• [Requirement A]:
Answer these questions from the Quixote essay excerpt, one per line, marking each answer (i), (ii), (iii):
(i) On what date will the first witnesses be heard in the trial?
(ii) For how many years, at most, could De Luca be sent to prison?
(iii) What does Quixote see in place of an inn?
• [Requirement B]:
Say whether each statement agrees with the Quixote essay excerpt. Answer yes or no and quote the words that settle it.
(i) The visionary is a dreamer.
(ii) The planned high-speed train would run between Lyon and Torino.
(iii) Quixote is discouraged by the delay.
• [Requirement C]: Write the next part of the Quixote essay excerpt, picking up after its last sentence.

A Mask to Remove
- By Erri De Luca
Editor’s note: On March 16, 2015, in Torino, Italy, the first witnesses will be heard in a trial brought by the Italian state against Erri De Luca, one of Europe’s best-known living writers. During an interview published on the Italian site of The Huffington Post, in response to a question put to him about his support for the No TAV movement (a group that opposes the construction of a high-speed train between Lyon and Torino), De Luca commented that, when all other means fail, sabotage makes sense. For expressing this opinion, he may be sent to prison for up to five years.
The following is an excerpt from an essay by De Luca, “Quixoptimist” (Chischiottimista: Napoli, Edizioni & Descartes, 2008).
At times in the mountains the sharp light shortens distances. It can make a long stretch seem quick—an error due to all-too-perfect illumination.
The visionary stands under a blazing light: what he sees much more clearly makes him insufferable to others. The visionary is no dreamer; he is persecuted, kept vigilant by an awareness without mercy. He accepts the burden, knowing it will lead him into isolation.
Quixote is a visionary. Behind what appears to be a wineskin, he discerns a fierce Saracen and guts him. In place of an inn, he sees a castle. Not a procession marching with a statue of the Madonna: to him it’s a band of brigands kidnapping a young girl. His infallibly refractive vision unmasks the reality behind every form of disguise. He knows that he is a knight errant in a glacial era, that his fever burns too hot for the times he lives in. He knows that he has come too late.
In this regard, more than timely, Quixote is everlasting. Each of us has come too late to something decisive: perhaps love, a rescue, or the proper word. Quixote isn’t discouraged by the delay. For him time is still unbroken, even if he’s fifty, a foolish age for wandering. For him it’s only a matter of catching up to the knights who came before him. The centuries that separate him from them are only a stretch of road; to unite his deeds with theirs he just needs to get moving.

• [Source data]:
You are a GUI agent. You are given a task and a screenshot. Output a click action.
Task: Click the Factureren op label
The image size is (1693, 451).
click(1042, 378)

• [Task answer A]:
(i) March 16, 2015
(ii) Up to five years
(iii) A castle

• [Task answer B]:
(i) No: "The visionary is no dreamer"
(ii) Yes: "a high-speed train between Lyon and Torino"
(iii) No: "Quixote isn’t discouraged by the delay."

• [Task answer C]:
Suddenly he sensed the time was at hand. That’s how it is when someone agrees to take on a mission. It doesn’t show up in slow steps—it appears all at once, fearsome and urgent. To refuse would sicken by omission. Not Quixote, he rushes out the door; any hesitation, following the moment of revelation, would simply worsen the wrongs he must repair.
His stage name is Don Quixote, but for me he’s just Quixote, minus the ironic formality. In Napoli, we say, Levatemi il don e aumentatemi la settimana (“You can have the title, just raise my salary.”) When I read Quixote, I drop that don; after all, it didn’t save him from a single shellacking.
Legend would have it that he misinterprets reality. But then are people more realistic if they stand motionless when confronted with wrong, with injustice? At the scene of an abuse, when people see themselves as simply spectators, aren’t they misinterpreting reality? The inertia that comes with watching is nasty stuff: it distorts reality, reducing it to a scene for voyeurs.
Not to distinguish between reality and fantasy is a modern disease, a distance separating people from facts that instead call them to bear witness. Not to distinguish between reality and fantasy because you claim to observe from a distance, with tele-vision. Quixote knows that the world is a mask to remove—stripping the kindly look of windmills from the faces of giants.
He’s heroic for his numerical inferiority, always one against everyone, but also excessively gifted with courage, unparalleled before or after, in exposing himself to ridicule. No hero before him or after him has been able to face predicaments with equal scorn for both danger and ridicule. Only Buster Keaton has come close to this double perfection.
Italian is the only language, so far as I know, to keep together the syllables, rhyme, accent, and sound of these two words: pericolo (danger) and ridicolo (ridicule). For us such proximity is doubly frightening: whoever faces pericolo is also consciously exposed to ridicolo. A man like Gino Strada—a surgeon battling wars and suffering who has himself paid the price—gets scorned by a Red Cross bureaucrat, some guy who earns plenty from the public.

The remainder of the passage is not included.